Capt. George conducted most of the questioning of Dirani, who Israeli troops captured from his Lebanon home in 1994. Dirani was brought to Israel for interrogation and used as a bargaining chip aimed at securing the release of missing Israel Air Force navigator Ron Arad, whose plane went down over Lebanon in 1986.
Dirani is suspected of having taken Arad captive while serving as the security chief of the Shi'ite militia, Amal.
In 2000, Dirani sued Israel for damages, charging that he was tortured and raped during the interrogation, after a former colleague of Capt. George's told Dirani's Israeli lawyer that the investigator was "brutal" and that he had witnessed him inserting a baton into a suspect's rectum.
"I saw this with my own eyes," the colleague, a colonel in the reserves, told attorney Zvi Rish in 1999. "When he put [the baton] into the rectum of a detainee and told him, 'Go ahead, sit on it.' He said, 'Go ahead, sit on the baton, and if you don't talk, it will go in.' That's what I saw."
The colonel was questioned under caution by the Israel Police in 2007 and retracted some of the allegations.
Capt. George, who served at the time as an officer at Military Intelligence Unit 504 and is now the Arab affairs adviser to the Jerusalem police, questioned Dirani for several weeks. He said he had followed the regulations and his commanders' directives, but that he had been expelled from the Israel Defense Forces after being accused of violating the law during the interrogation. He also said the army was concealing evidence that would prove his innocence.

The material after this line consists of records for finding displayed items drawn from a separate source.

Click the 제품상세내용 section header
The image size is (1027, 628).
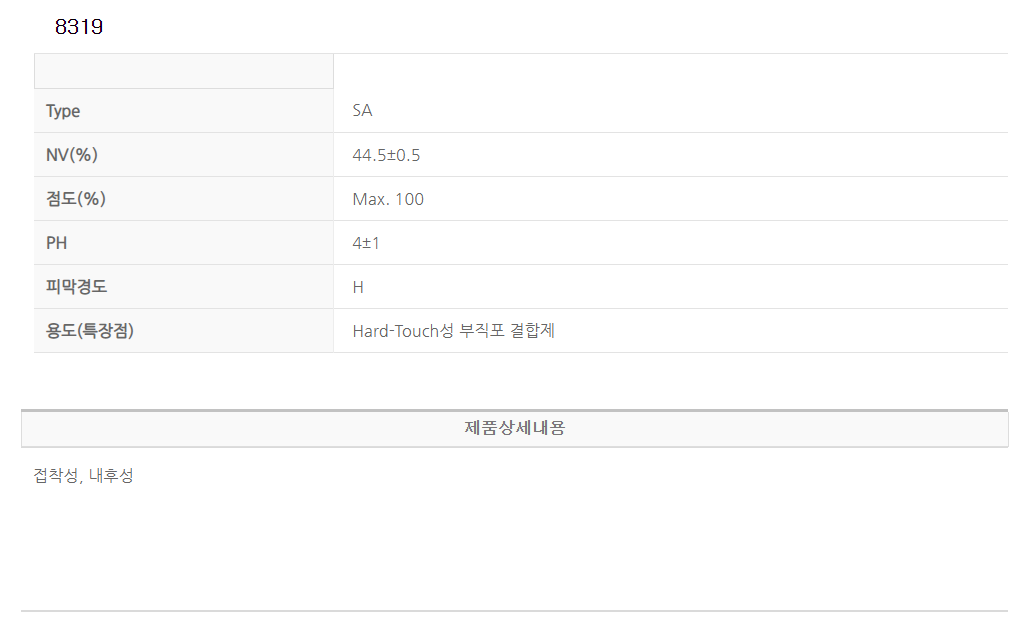[x=514, y=428]
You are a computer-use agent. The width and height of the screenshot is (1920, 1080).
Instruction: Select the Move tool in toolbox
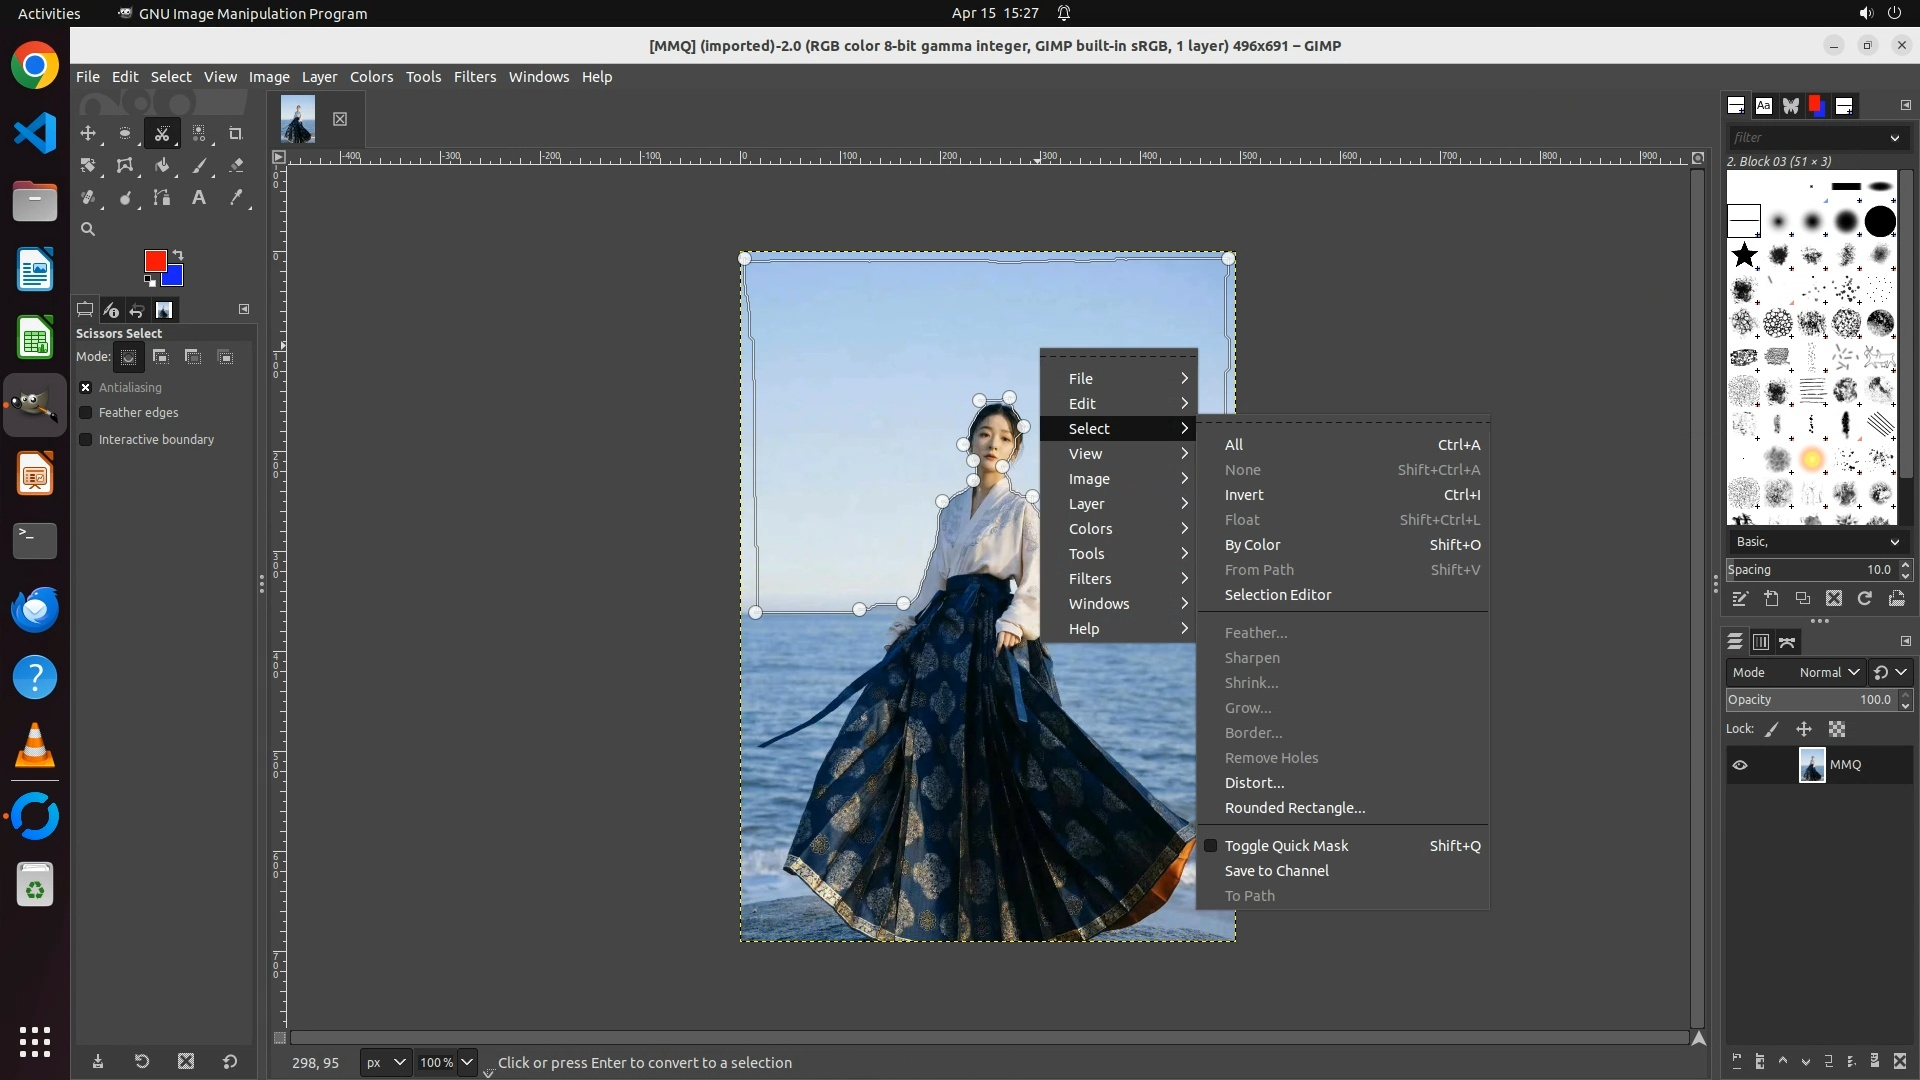(x=88, y=133)

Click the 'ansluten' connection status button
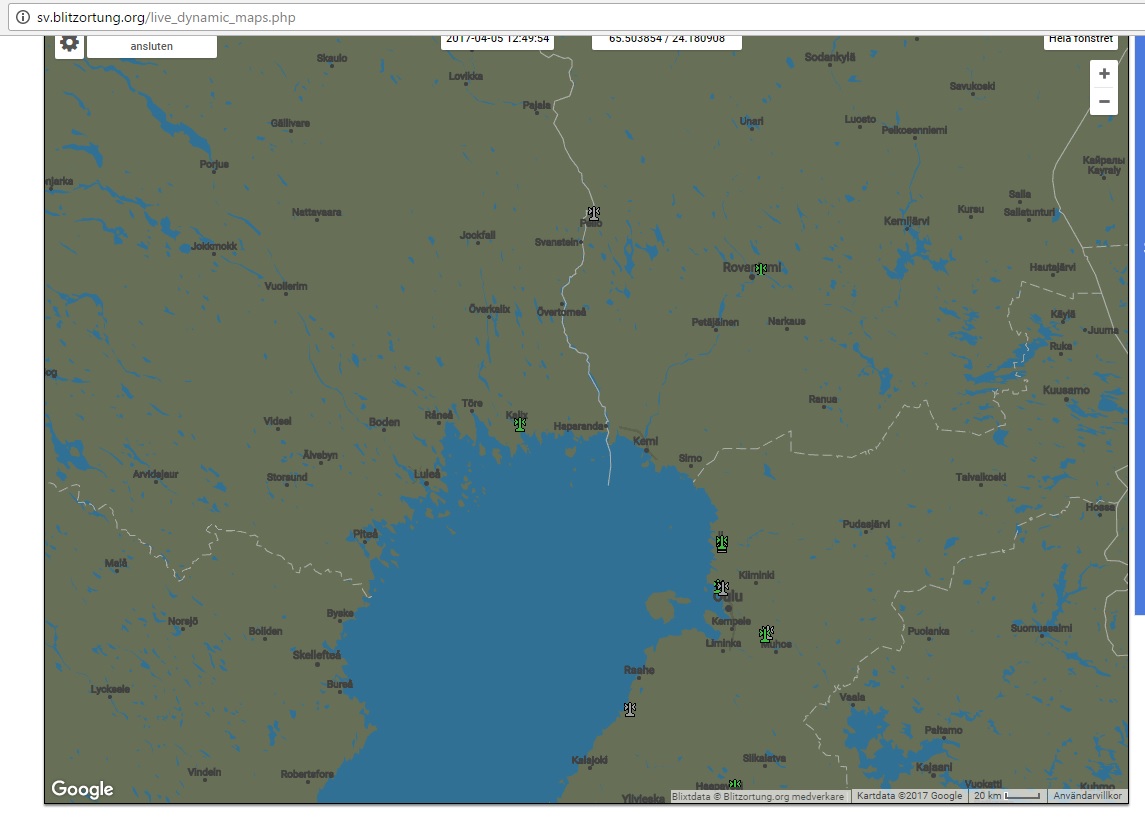(152, 46)
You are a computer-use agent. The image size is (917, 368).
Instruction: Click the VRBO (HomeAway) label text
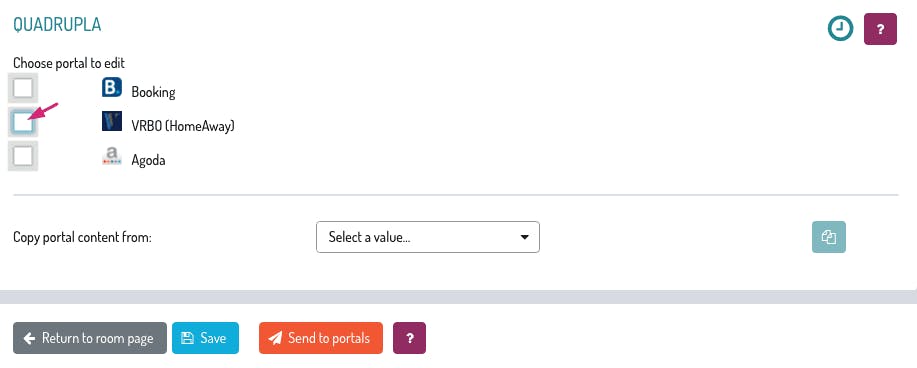[182, 126]
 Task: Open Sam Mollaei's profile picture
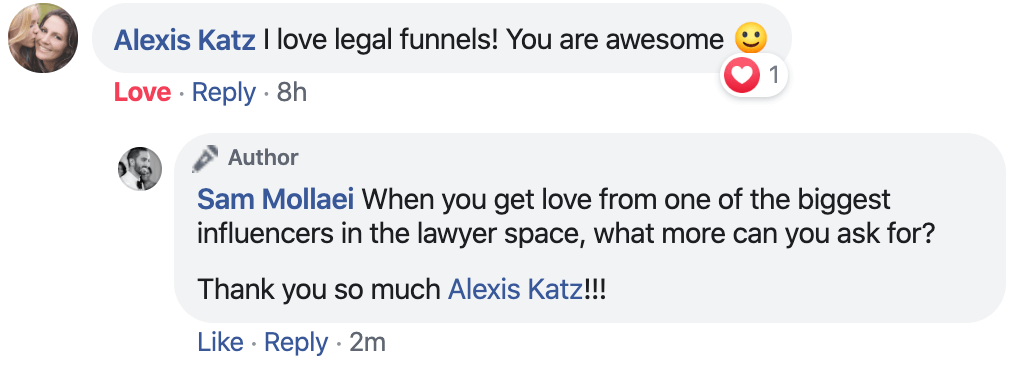click(140, 169)
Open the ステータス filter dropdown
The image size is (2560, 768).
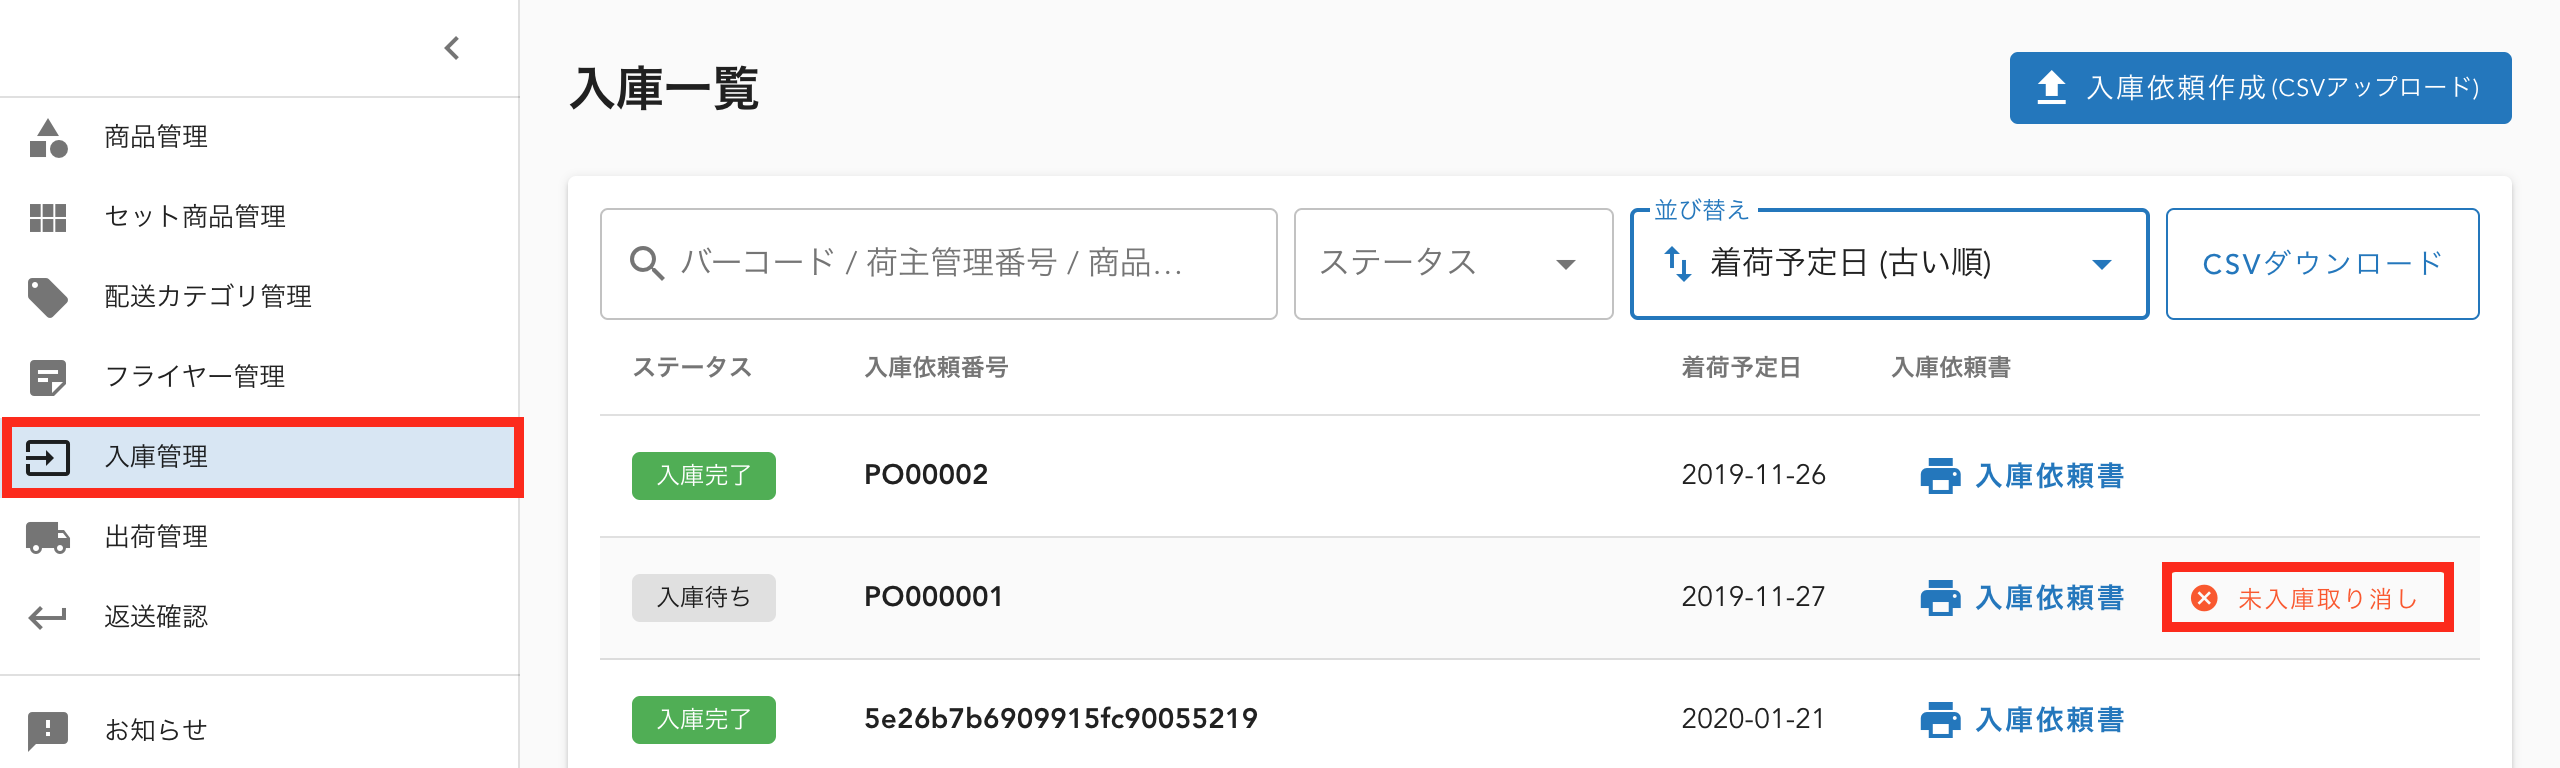(x=1453, y=264)
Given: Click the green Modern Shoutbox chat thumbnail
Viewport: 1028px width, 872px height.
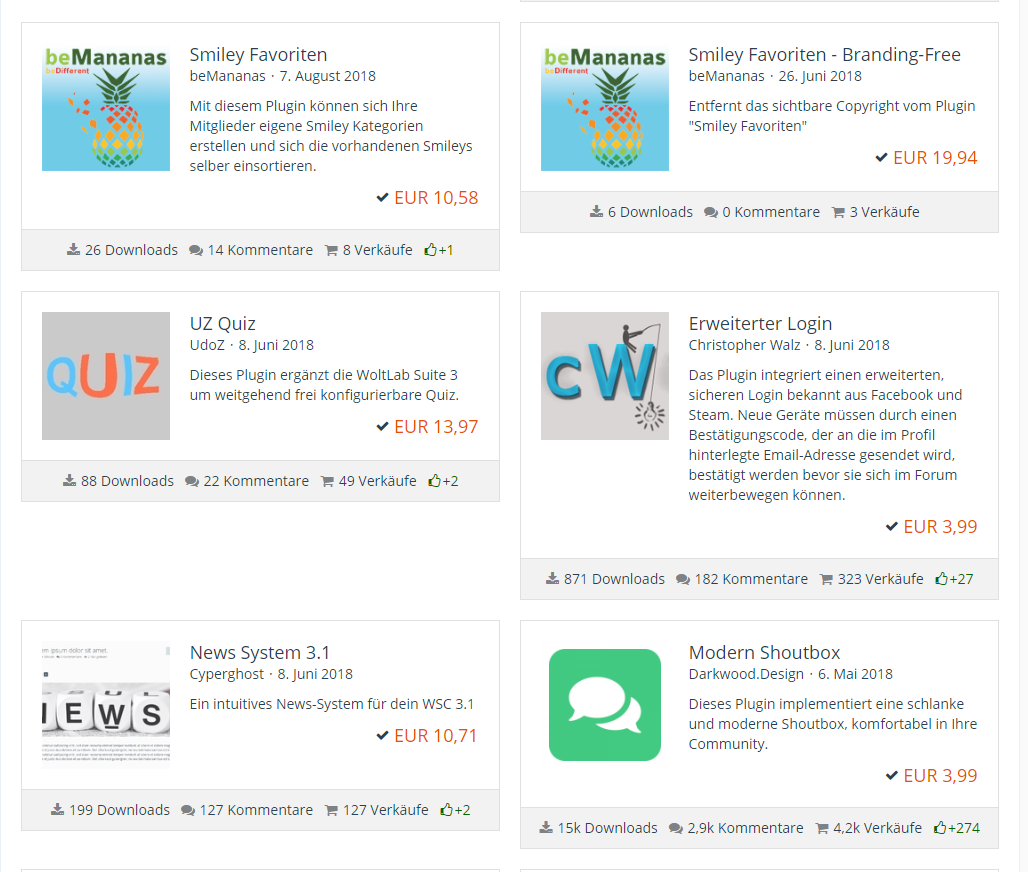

Capt. George, who is represented by attorney Ephraim Nave, is also suing for NIS 600,000 to fund the security he said he needs now that he has been identified as the chief investigator in the Dirani interrogation.
After an internal military investigation, the military prosecution wrote an opinion indicating that Capt. George committed a serious criminal offense involving moral turpitude. He said he was later told that he was accused of extortion through the use of threats during the initial days of the Dirani interrogation.
As a result, he charged, the army decided not to keep him on and treated him as a scapegoat.
Capt. George also said the army was hiding a videotape from Dirani's interrogation showing that it was the unit commander who had interrogated Dirani while the militia operative was naked.
"That's the tape that shows that the person who pressured Dirani while he was naked was the commander of the unit and not Capt. George," the lawsuit states.
The colonel who worked with Capt. George in Unit 504 said the investigator regularly entered interrogation rooms with a baton, hit the suspect and threatened to insert it into his rectum if he lied or refused to talk. He said in one interrogation, he witnessed Capt. George stripping a suspect naked, forcing him to drink tea or coffee from a used ashtray, and shoving either shaving cream or toothpaste into the suspect's mouth.
"I was dumbfounded," the colonel said. "I would be sitting in a room and observing, and he would walk into the interrogation with brutality, dump the suspect off the bench, stomp on him, kick him, threaten him that he will [expletive] him, and if not him, then others will [expletive] him and rape him."
The colonel said the inmates were scared of Capt. George.
"He was always brutal," he said. "And I know that the detainees were scared, scared, scared of him."
An associate of Capt. George's has denied all the colonel's allegations.
"The claim was submitted yesterday to the offices of the Tel Aviv District Prosecution," said a response from the Defense Ministry. "The response of the state will be forthcoming following a review and examination of all the claims raised in the law suit.